EXERCISE SET.
a. According to the passage on company culture and cost reduction, how many main drivers typically influence a company's culture?
b. Decide whether each statement agrees with the passage on company culture and cost reduction. Answer yes or no for each and quote the words from the passage that decide it.
(i) The rewards driver includes incentives and accountability mechanisms.
(ii) Cost reduction is presented as a one-time effort.
(iii) Cost-saving opportunities are sized up through operational optimization.

TEXT SEGMENT.
* * * * * * * * *
A company’s culture is typically influenced by five main drivers:
· Strategy driven by cultural values and core tenets
· Structure, including governance, organizational design, and the flow of value
· Information and decision-making transparency, including an organization’s ability to learn from data and experience and to adapt accordingly
· People, including talent strategy
· Rewards, including incentives and accountability mechanisms aligned to support culture
Not sure where your company culture stands? You’re not alone. During this time of rapid change and disruption, you may want to apply a maturity model to assess your culture’s current state and define the conditions needed to realize the desired future state.
Focus on sustainable cost reduction
Cost reduction is not “one and done.” Sizing up cost-saving opportunities (via data and analytics) and executing meaningful cost reductions (via operational optimization) should be a continuous effort. It can be enhanced by tailored insights that are actionable and, in some cases, transformational. To create sustainable value, choose the right opportunities, build a realistic and detailed roadmap, embrace a change management plan to move through the process in a healthy way, and rely on insights that enable the organization to lock in savings by adapting the people, process and technology for each opportunity.
* * * * * * * * *
GIVEN MATERIAL.

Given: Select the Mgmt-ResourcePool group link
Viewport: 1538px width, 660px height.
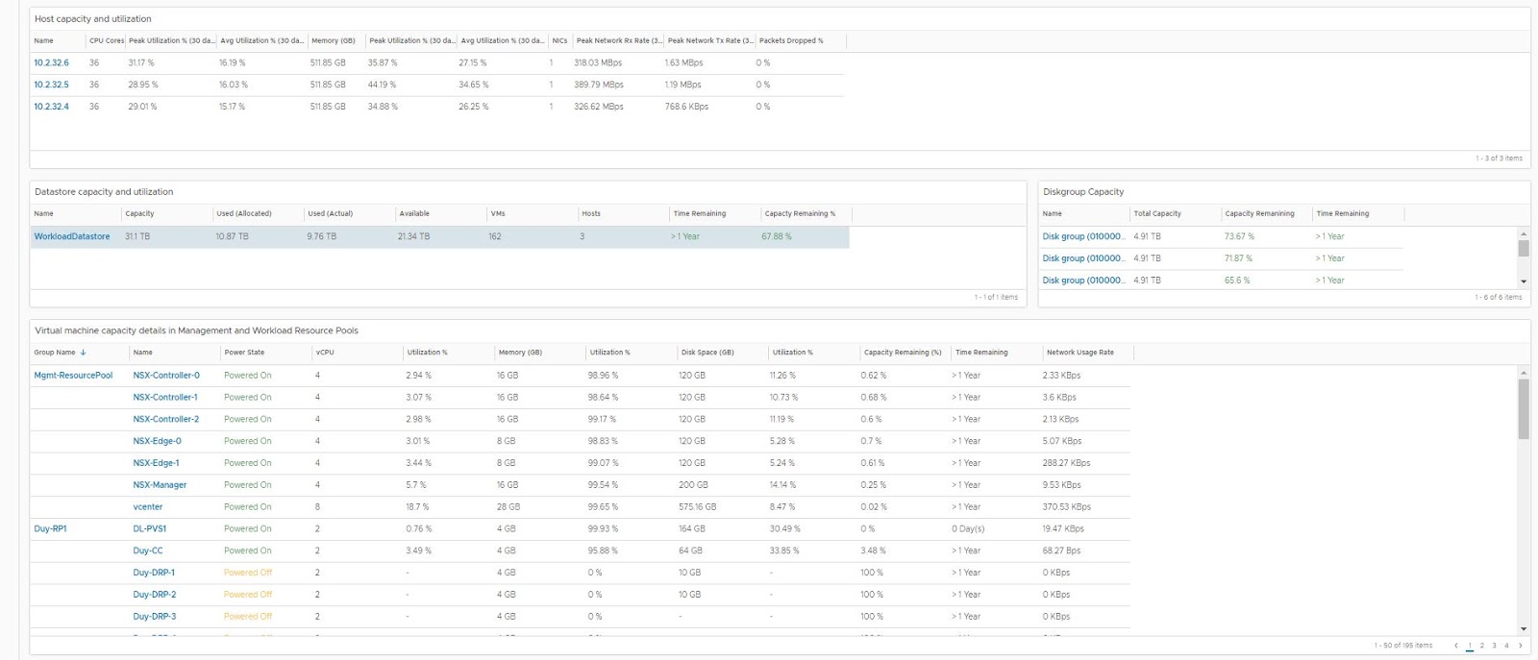Looking at the screenshot, I should [73, 376].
* * * * * * * * *
OUTPUTS BY TASK.
a. Five.

b.
(i) Yes: "Rewards, including incentives and accountability mechanisms aligned to support culture"
(ii) No: "Cost reduction is not “one and done.”"
(iii) No: "Sizing up cost-saving opportunities (via data and analytics)"